Aug 2, 2007

Digital Recorders - another nifty gadget.

David Allen has long talked about carrying a small dictaphone (I believe the first one he was using was a tape unit) with you to record thoughts in a car, while walking - anywhere the universal capture device doesn't quite work. Because of the nature of my business, I've been using a dictaphone for years to prepare reports and letters, usually to tapes of varying sizes.



My company has recently switched to an all-digital system, and look out! These things are great. The unit is the Olympus DS-4000 recorder (and for those that care, the transcription units are the Olympus AS-4000 Transcription Kits, which obviously are all software based). The recordings are crips and clear, way better than anything that was ever achieved on tape, and the folks who do the transcriptions love them. We use them to record dictation, conversations, pretty much anything.

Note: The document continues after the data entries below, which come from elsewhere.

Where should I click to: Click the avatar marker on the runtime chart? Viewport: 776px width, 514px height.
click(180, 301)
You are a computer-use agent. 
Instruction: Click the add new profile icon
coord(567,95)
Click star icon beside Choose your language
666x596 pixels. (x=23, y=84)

The unit comes with 5 default folders, labelled "A" through "E". Normally, the units are plugged in via USB or their cradle, and everything automatically downloads into the software, then is uploaded into the FTP site where our transcription experts take their work. I've modified mine so that only items dictated in the "A" folder automatically download - things in "B"-"E" don't (I only use A and B anyway). This means that, as I'm driving along, I can record item after item in B, download them to the software, and then play each back as I transcribe it into a task in my Next Action lists.

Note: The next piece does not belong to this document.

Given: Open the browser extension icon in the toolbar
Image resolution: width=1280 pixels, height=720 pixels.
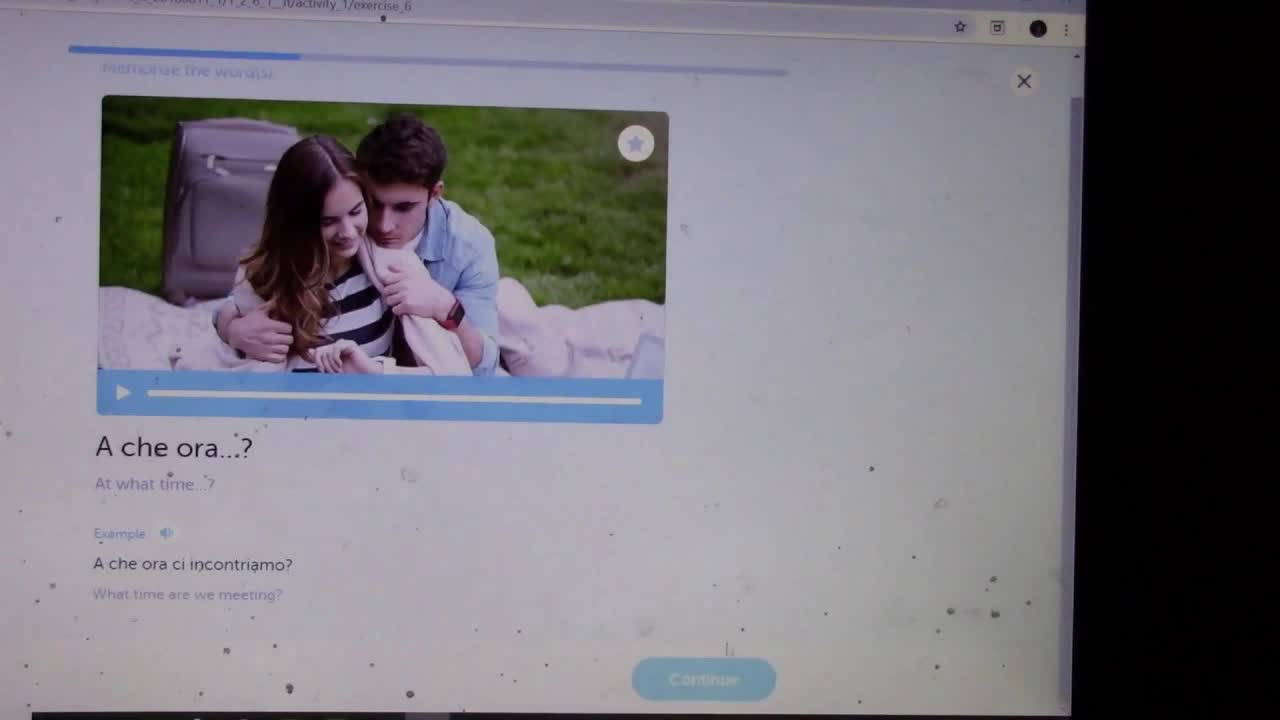Looking at the screenshot, I should coord(997,28).
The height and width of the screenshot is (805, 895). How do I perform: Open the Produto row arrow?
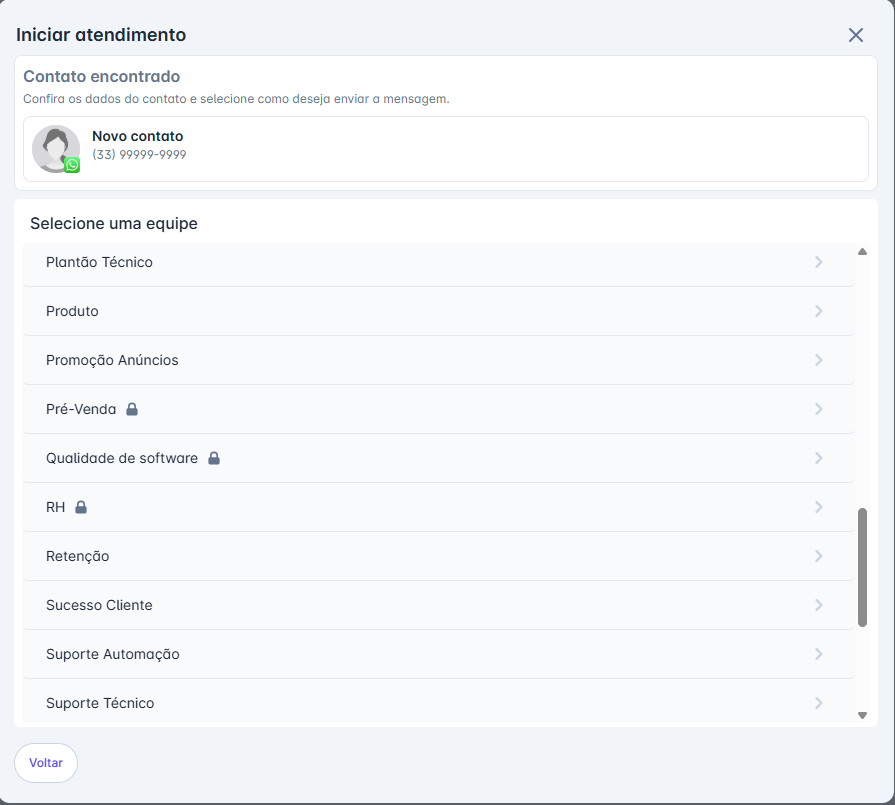click(818, 311)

Each folder can hold 199 seperate recordings (I might get 25 on a trip to work if I have the radio off the whole way and the juices are flowing), which is quite a lot. We get 5 hours of high-resolution recording time (11 hours of low res) out of a 32MB xD picture card, which is plenty - but the cards are swappable, so you could use whatever size you wanted up to 1GB to get tons of recording time, although I'm not sure you will ever need it, unless you are a student recording a full day's worth of lectures.


The unit is very intuitive to use, and does not require a great deal of training if you have used a slide-switch dictaphone before. (For what it is worth, slide-switch units are so intuitive that I'm not sure why anyone would even consider a push button unit except for the slight reduction in cost). Once you are used to the basic features, you can learn about stitching recordings together, selectively deleting sections, etc. - although if most of your recording is to capture NAs, then how much stitching of 3 second recordings are you going to do?


They record in a format called Digital Speech Standard, or DSS (.dss file extensions). These are playable by the desktop software, which can also be used to easily export them as .WAV files to be burned to a CD.


These units are definitely not cheap. As this is a professional grade voice recorder, they go for about $450.00 USD. Mine was provided by my firm, as we standardized on them, but the truth is they are worth every penny. Ours came with a great leather (pleather?) case that gives a nice up-scale feel to them. They are highly recommended.